DLSS sucks...go native or go home. One of the reasons why the AW34 occupies the second place on my desk, at least until 4090 gpus.

There are plenty of older games to replay and enjoy 4k240 like Halo MCC, counterstrike, Remastered Call of Doodies, etc, etc.....and then for newer games you never have to worry about hitting the refresh rate headroom for frame rate capping.

The biggest question for this display is, will its image quality be good enough to make it the total package until we get a 4k240hz oled. If the image quality looks like a cheap gammery display vs the AW34 then its going back like the G9 did.
 
I agree pre DLSS 2.0. Beyond that there is 0 reason to not use DLSS on a 4K display.

DLSS on a 1440p display in comparison looks notably soft to me but at 4K it's so close that it's a wash for me and even superior in many ways like vegetation stability.
This is my experience as well. DLSS 1.x games are pretty few now and several formerly DLSS 1.x games have upgraded to DLSS 2.x.

DLSS works better the higher your native resolution. Part of this is because the scale factors are shifted. With a 4K display DLSS performance mode is upscaling from 1080p, on a 1440p it would be probably 720p which is a lot less pixels to work with.

On a case by case basis some fine details may not work as well as native, in others you might see more fine detail. Most of the time the image will be a lot more stable with less shimmering effect for example. With each version ghosting issues seem to become less of a problem too. Given the option, I will always use DLSS balanced or quality over native 4K because the performance boost alone is worth it.

This sort of tech is really transformative as it becomes harder and harder for each GPU generation to achieve massive performance gains since scaling the chips down alone does not yield the same performance improvements and GPUs are becoming increasingly power hungry.

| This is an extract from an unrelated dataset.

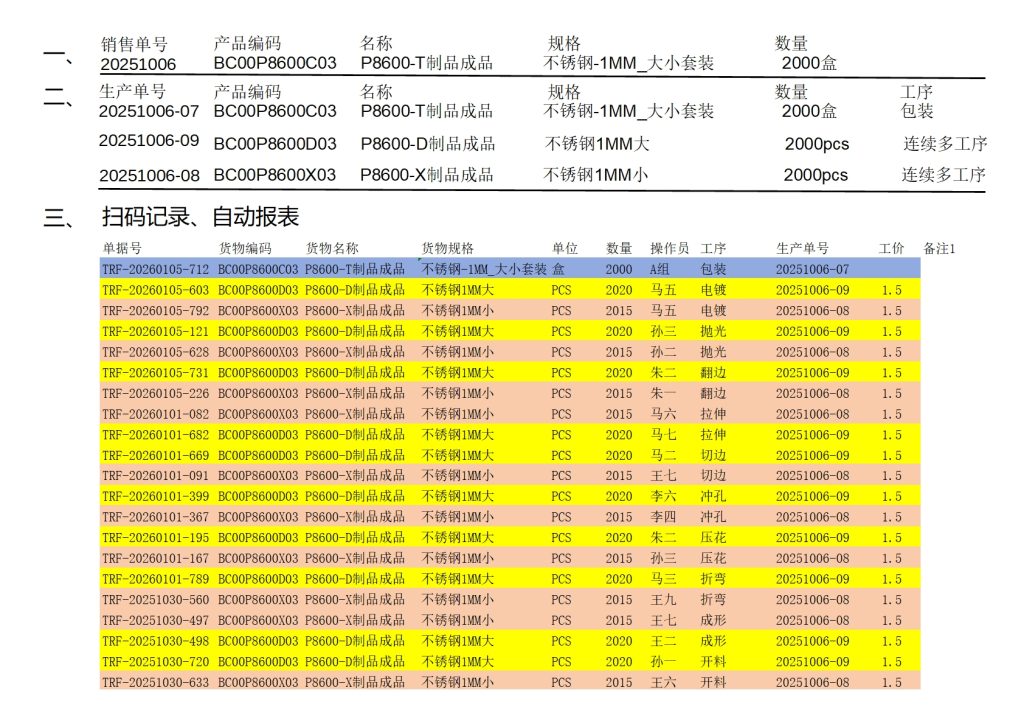The height and width of the screenshot is (724, 1024).
Task: Click the spec 不锈钢1MM大 in section 二
Action: pos(597,144)
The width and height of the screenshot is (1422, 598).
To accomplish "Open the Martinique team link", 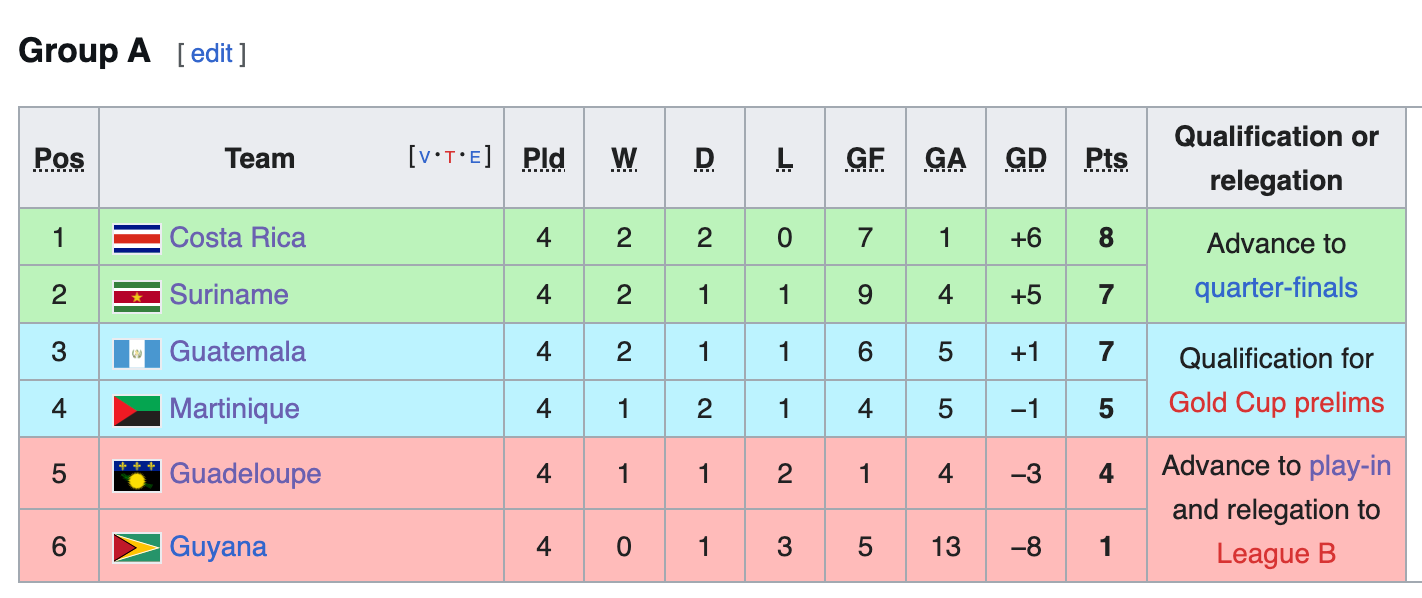I will [x=235, y=409].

I just wish display tech kept up and we started to get higher than 4K resolution high refresh rate options where we could utilize integer scaling or DLSS more effectively.
 
Hopefully we can get some good reviews in. I still have my Alienware 34" on order which won't arrive until late July. I might cancel that and get this instead.
 
I'm still angry at the paper launch with real availability a month later. Bestbuy shows July 8th as release date which is probably realistic.
 
Seems Neo G7 demand is way higher than G8 because it sold out on Samsung store a long time ago and is limited in quantity from Amazon currently.

Pretty interesting that a $200 savings is worth the sacrifice of 240hz and HDMI 2.1 to most.
 
Seems Neo G7 demand is way higher than G8 because it sold out on Samsung store a long time ago and is limited in quantity from Amazon currently.

Pretty interesting that a $200 savings is worth the sacrifice of 240hz and HDMI 2.1 to most.
When spending this much for a monitor already it is worth spending the extra $200 for the G8.
 
When spending this much for a monitor already it is worth spending the extra $200 for the G8.
Maybe, but only if it’s the real deal.
Let’s wait and see, shall we?

There still isn’t a real review out there.